Each OCN connection is designed or provisioned to fulfill the traffic
characteristics with stringent time and reliability constraints such
as protecting bounded latency and not allowing packet losses.
OCN, itself is not a new concept in itself. Other industrial network
technologies that would be classified as OCN are available, albeit
with limited functionalities and at a smaller scale. Whereas, demand
for improvements in process automation at a large scale is growing
across diverse applications. Thus, a broader and more generalized
approach will benefit several industry verticals.
OCN integrates automation infrastructure beyond a single location to
multiple sites and even to the cloud; it additionally integrates
existing industrial network technologies. OCN aims to formalize the
mechanisms for interaction between the OCN components.
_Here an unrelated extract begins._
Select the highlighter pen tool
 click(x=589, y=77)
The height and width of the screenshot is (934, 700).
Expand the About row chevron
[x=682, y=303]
The rest of the document represents the OCN taxonomy and a detail
description of OCN concepts.
2. Terminology
* Operational technology (OT): Programmable systems or devices that
interact with the physical environment (or manage devices that
interact with the physical environment). These systems/devices
detect or cause a direct change through the monitoring and/or
control of devices, processes, and events. Examples include
industrial control systems, building management systems, fire
control systems, and physical access control mechanisms. Source:
[NIST-OT]
* Industry Automation: Mechanisms that enable the machine-to-machine
communication by use of technologies that enable automatic control
and operation of industrial devices and processes leading to
minimizing human intervention.
* Control Loop: Control loops are part of process control systems in
which desired process response is provided as an input to the
controller, which performs the corresponding action (using
actuators) and reads the output values. Since no error correction
is performed, these are called open control loops.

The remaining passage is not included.